Task details => Each entry needs to be restated exactly as written.

(Collected data entries)
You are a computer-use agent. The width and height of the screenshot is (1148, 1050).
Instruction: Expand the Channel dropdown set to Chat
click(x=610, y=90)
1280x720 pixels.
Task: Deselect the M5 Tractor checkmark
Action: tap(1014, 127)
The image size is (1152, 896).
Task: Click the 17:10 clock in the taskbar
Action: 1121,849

Output for this exercise =>
You are a computer-use agent. The width and height of the screenshot is (1148, 1050).
Instruction: Expand the Channel dropdown set to Chat
click(x=610, y=90)
1280x720 pixels.
Task: Deselect the M5 Tractor checkmark
Action: tap(1014, 127)
The image size is (1152, 896).
Task: Click the 17:10 clock in the taskbar
Action: 1121,849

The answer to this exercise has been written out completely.